● **How to complete this task**: Nothing in the records that follow should differ once you have copied them out.

──────── Exercise input ────────

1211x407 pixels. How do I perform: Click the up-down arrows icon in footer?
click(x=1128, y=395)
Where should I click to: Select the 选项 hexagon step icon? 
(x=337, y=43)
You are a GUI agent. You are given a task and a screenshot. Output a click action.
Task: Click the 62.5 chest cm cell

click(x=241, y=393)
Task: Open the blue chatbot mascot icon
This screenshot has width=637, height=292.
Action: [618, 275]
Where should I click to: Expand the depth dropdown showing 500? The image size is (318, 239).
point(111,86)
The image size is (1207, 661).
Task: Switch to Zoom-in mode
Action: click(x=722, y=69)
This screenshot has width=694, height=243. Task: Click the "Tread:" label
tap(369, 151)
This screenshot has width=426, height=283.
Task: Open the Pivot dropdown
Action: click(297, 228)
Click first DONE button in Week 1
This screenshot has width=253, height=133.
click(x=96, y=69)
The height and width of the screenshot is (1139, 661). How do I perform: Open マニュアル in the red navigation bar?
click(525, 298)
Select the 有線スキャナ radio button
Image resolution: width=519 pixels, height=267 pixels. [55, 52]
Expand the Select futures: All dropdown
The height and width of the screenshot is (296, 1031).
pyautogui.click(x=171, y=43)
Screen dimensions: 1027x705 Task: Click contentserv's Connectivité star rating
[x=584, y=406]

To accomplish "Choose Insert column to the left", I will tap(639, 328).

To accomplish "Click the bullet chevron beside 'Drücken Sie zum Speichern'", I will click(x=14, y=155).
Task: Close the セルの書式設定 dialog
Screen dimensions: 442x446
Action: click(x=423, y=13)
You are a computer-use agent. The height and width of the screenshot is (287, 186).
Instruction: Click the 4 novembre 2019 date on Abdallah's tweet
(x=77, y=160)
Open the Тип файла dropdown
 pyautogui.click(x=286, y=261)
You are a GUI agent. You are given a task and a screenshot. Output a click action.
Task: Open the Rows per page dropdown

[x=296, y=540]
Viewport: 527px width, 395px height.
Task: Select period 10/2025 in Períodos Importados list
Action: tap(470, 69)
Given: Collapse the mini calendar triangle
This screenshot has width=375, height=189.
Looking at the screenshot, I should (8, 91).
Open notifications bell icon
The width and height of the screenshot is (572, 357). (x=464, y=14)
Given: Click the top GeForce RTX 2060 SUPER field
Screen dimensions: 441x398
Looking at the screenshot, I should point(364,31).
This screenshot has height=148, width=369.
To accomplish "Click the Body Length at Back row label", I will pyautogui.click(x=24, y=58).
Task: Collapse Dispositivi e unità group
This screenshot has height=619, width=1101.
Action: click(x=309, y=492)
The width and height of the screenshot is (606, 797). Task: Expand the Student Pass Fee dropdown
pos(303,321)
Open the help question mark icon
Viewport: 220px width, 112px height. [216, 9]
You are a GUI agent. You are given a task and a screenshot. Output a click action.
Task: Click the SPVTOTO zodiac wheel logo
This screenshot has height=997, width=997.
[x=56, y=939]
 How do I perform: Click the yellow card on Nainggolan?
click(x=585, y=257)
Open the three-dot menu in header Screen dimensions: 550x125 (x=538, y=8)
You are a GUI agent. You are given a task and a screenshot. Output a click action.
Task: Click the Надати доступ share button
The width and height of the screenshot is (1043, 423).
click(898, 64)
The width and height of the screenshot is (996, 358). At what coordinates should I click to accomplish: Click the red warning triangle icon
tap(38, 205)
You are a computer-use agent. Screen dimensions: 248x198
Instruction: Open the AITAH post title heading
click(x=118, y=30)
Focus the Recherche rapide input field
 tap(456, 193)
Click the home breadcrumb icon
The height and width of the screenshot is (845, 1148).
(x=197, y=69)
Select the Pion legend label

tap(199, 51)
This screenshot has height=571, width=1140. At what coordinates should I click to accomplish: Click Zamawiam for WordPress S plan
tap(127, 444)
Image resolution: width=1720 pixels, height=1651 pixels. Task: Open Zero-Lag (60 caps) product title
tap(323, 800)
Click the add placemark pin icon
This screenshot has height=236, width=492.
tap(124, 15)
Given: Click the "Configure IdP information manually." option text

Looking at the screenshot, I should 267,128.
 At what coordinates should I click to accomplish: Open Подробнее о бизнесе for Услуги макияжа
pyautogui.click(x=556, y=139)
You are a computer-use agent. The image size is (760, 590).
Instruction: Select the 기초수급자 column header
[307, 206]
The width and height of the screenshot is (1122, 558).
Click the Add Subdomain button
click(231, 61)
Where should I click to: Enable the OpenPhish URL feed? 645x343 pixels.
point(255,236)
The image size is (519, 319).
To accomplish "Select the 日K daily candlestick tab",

────────

● **Task response**:
1211x407 pixels. How do I perform: Click the up-down arrows icon in footer?
click(x=1128, y=395)
Where should I click to: Select the 选项 hexagon step icon? 
(x=337, y=43)
You are a GUI agent. You are given a task and a screenshot. Output a click action.
Task: Click the 62.5 chest cm cell

click(x=241, y=393)
Task: Open the blue chatbot mascot icon
This screenshot has width=637, height=292.
Action: [618, 275]
Where should I click to: Expand the depth dropdown showing 500? The image size is (318, 239).
point(111,86)
The image size is (1207, 661).
Task: Switch to Zoom-in mode
Action: click(x=722, y=69)
This screenshot has width=694, height=243. Task: Click the "Tread:" label
tap(369, 151)
This screenshot has width=426, height=283.
Task: Open the Pivot dropdown
Action: click(297, 228)
Click first DONE button in Week 1
This screenshot has width=253, height=133.
click(x=96, y=69)
The height and width of the screenshot is (1139, 661). How do I perform: Open マニュアル in the red navigation bar?
click(525, 298)
Select the 有線スキャナ radio button
Image resolution: width=519 pixels, height=267 pixels. [55, 52]
Expand the Select futures: All dropdown
The height and width of the screenshot is (296, 1031).
pyautogui.click(x=171, y=43)
Screen dimensions: 1027x705 Task: Click contentserv's Connectivité star rating
[x=584, y=406]

To accomplish "Choose Insert column to the left", I will tap(639, 328).

To accomplish "Click the bullet chevron beside 'Drücken Sie zum Speichern'", I will click(x=14, y=155).
Task: Close the セルの書式設定 dialog
Screen dimensions: 442x446
Action: click(x=423, y=13)
You are a computer-use agent. The height and width of the screenshot is (287, 186).
Instruction: Click the 4 novembre 2019 date on Abdallah's tweet
(x=77, y=160)
Open the Тип файла dropdown
 pyautogui.click(x=286, y=261)
You are a GUI agent. You are given a task and a screenshot. Output a click action.
Task: Open the Rows per page dropdown

[x=296, y=540]
Viewport: 527px width, 395px height.
Task: Select period 10/2025 in Períodos Importados list
Action: tap(470, 69)
Given: Collapse the mini calendar triangle
This screenshot has width=375, height=189.
Looking at the screenshot, I should (8, 91).
Open notifications bell icon
The width and height of the screenshot is (572, 357). (x=464, y=14)
Given: Click the top GeForce RTX 2060 SUPER field
Screen dimensions: 441x398
Looking at the screenshot, I should point(364,31).
This screenshot has height=148, width=369.
To accomplish "Click the Body Length at Back row label", I will pyautogui.click(x=24, y=58).
Task: Collapse Dispositivi e unità group
This screenshot has height=619, width=1101.
Action: click(x=309, y=492)
The width and height of the screenshot is (606, 797). Task: Expand the Student Pass Fee dropdown
pos(303,321)
Open the help question mark icon
Viewport: 220px width, 112px height. [216, 9]
You are a GUI agent. You are given a task and a screenshot. Output a click action.
Task: Click the SPVTOTO zodiac wheel logo
This screenshot has height=997, width=997.
[x=56, y=939]
 How do I perform: Click the yellow card on Nainggolan?
click(x=585, y=257)
Open the three-dot menu in header Screen dimensions: 550x125 (x=538, y=8)
You are a GUI agent. You are given a task and a screenshot. Output a click action.
Task: Click the Надати доступ share button
The width and height of the screenshot is (1043, 423).
click(898, 64)
The width and height of the screenshot is (996, 358). At what coordinates should I click to accomplish: Click the red warning triangle icon
tap(38, 205)
You are a computer-use agent. Screen dimensions: 248x198
Instruction: Open the AITAH post title heading
click(x=118, y=30)
Focus the Recherche rapide input field
 tap(456, 193)
Click the home breadcrumb icon
The height and width of the screenshot is (845, 1148).
(x=197, y=69)
Select the Pion legend label

tap(199, 51)
This screenshot has height=571, width=1140. At what coordinates should I click to accomplish: Click Zamawiam for WordPress S plan
tap(127, 444)
Image resolution: width=1720 pixels, height=1651 pixels. Task: Open Zero-Lag (60 caps) product title
tap(323, 800)
Click the add placemark pin icon
This screenshot has height=236, width=492.
tap(124, 15)
Given: Click the "Configure IdP information manually." option text

Looking at the screenshot, I should 267,128.
 At what coordinates should I click to accomplish: Open Подробнее о бизнесе for Услуги макияжа
pyautogui.click(x=556, y=139)
You are a computer-use agent. The image size is (760, 590).
Instruction: Select the 기초수급자 column header
[307, 206]
The width and height of the screenshot is (1122, 558).
Click the Add Subdomain button
click(231, 61)
Where should I click to: Enable the OpenPhish URL feed? 645x343 pixels.
point(255,236)
The image size is (519, 319).
To accomplish "Select the 日K daily candlestick tab",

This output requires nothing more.